Understanding the wakes and vortices that jellyfish produce as they swim is crucial, according to Wu, et al. Particle image velocimetry (PIV) is a vital tool for studying flow phenomena and biomechanical propulsion. PIV essentially tracks tiny tracer particles suspended in water by illuminating them with laser light. The technique usually relies on hollow glass spheres, polystyrene beads, aluminum flakes, or synthetic granules with special optical coatings to enhance the reflection of light.
These particles are readily available and have the right size and density for flow measurements, but they are very expensive, costing as much as $200 per pound in some cases. And they have associated health and environmental risks: glass microspheres can cause skin or eye irritation, for example, while it’s not a good idea to inhale polystyrene beads or aluminum flakes. They are also not digestible by animals and can cause internal damage. Several biodegradable options have been proposed, such as yeast cells, milk, micro algae, and potato starch, which are readily available and cheap, costing as little as $2 per pound.

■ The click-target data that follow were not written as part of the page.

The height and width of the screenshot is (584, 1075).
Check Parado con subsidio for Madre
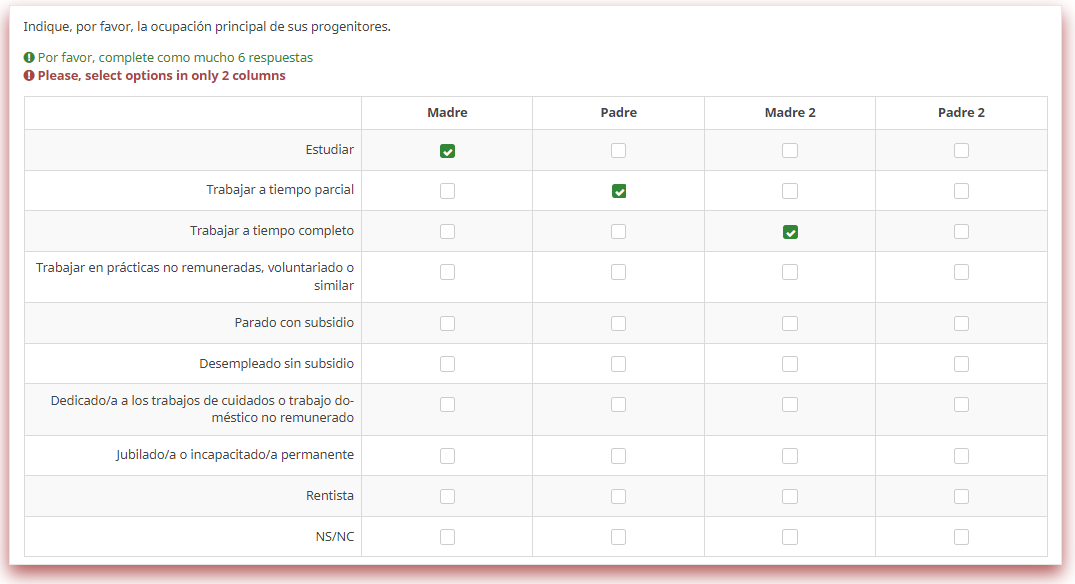447,323
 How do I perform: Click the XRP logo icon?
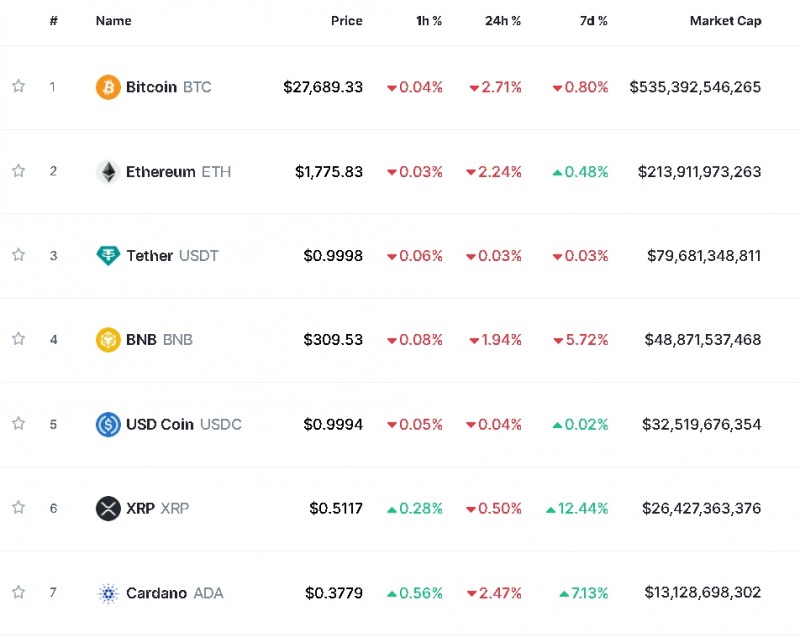(108, 508)
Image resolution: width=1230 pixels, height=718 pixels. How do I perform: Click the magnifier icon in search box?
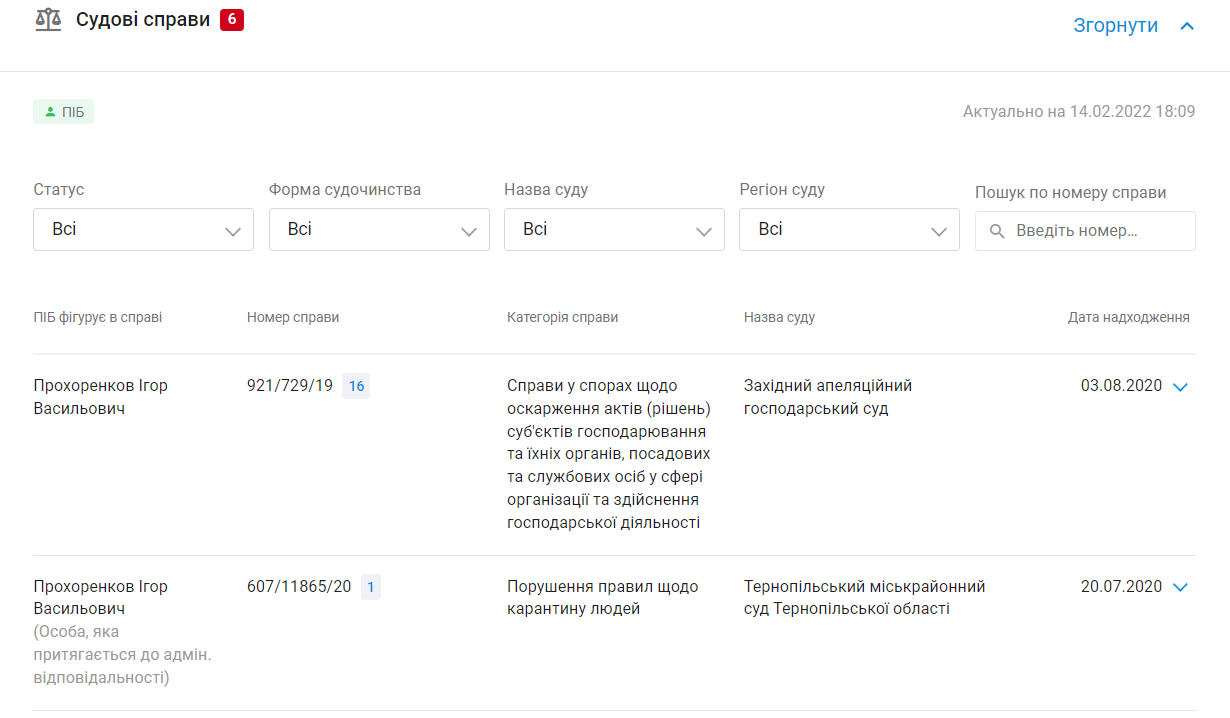pyautogui.click(x=996, y=231)
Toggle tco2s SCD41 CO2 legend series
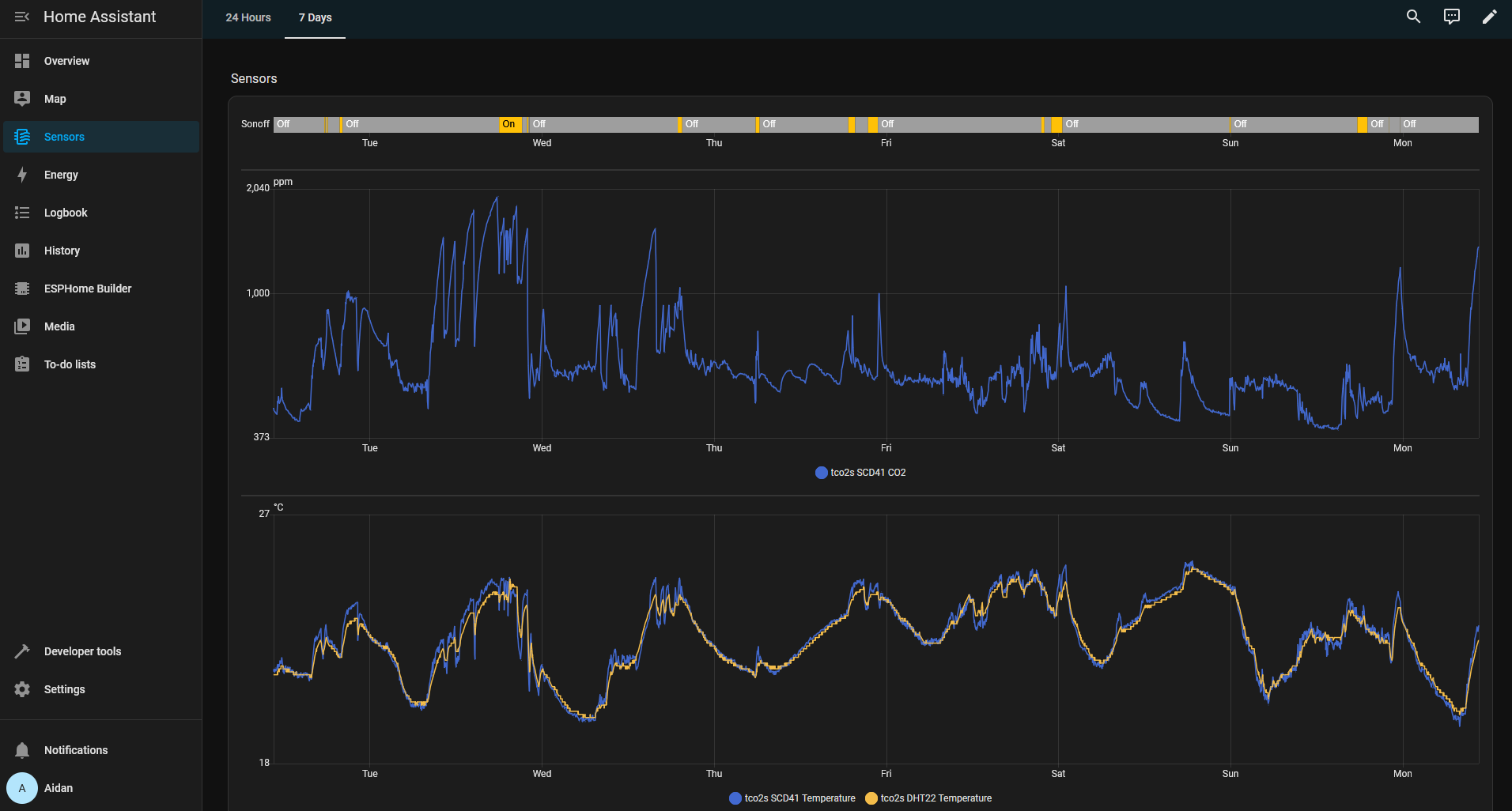This screenshot has height=811, width=1512. tap(860, 473)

Wu thought starch particles were the most promising as biodegradable tracers, and decided to study several different kinds of starches to identify the best candidate: specifically, corn starch, arrowroot starch, baking powder, jojoba beads, and walnut shell powder. Each type of particle was suspended in water tanks with moon jellyfish, tracking their movement with a PIV system. They evaluated their performance based on the particles’ size, density, and laser-scattering properties.
Of the various candidates, corn starch and arrowroot starch proved best suited for PIV applications, thanks to their density and uniform size distribution, while arrowroot starch performed best when it came to laser scattering tests. But corn starch would be well-suited for applications that require larger tracer particles since it produced larger laser scattering dots in the experiments. Both candidates matched the performance of commonly used synthetic PIV tracer particles in terms of accurately visualizing flow structures resulting from the swimming jellyfish.
DOI: Physical Review Fluids, 2025. 10.1103/bg66-976x (About DOIs).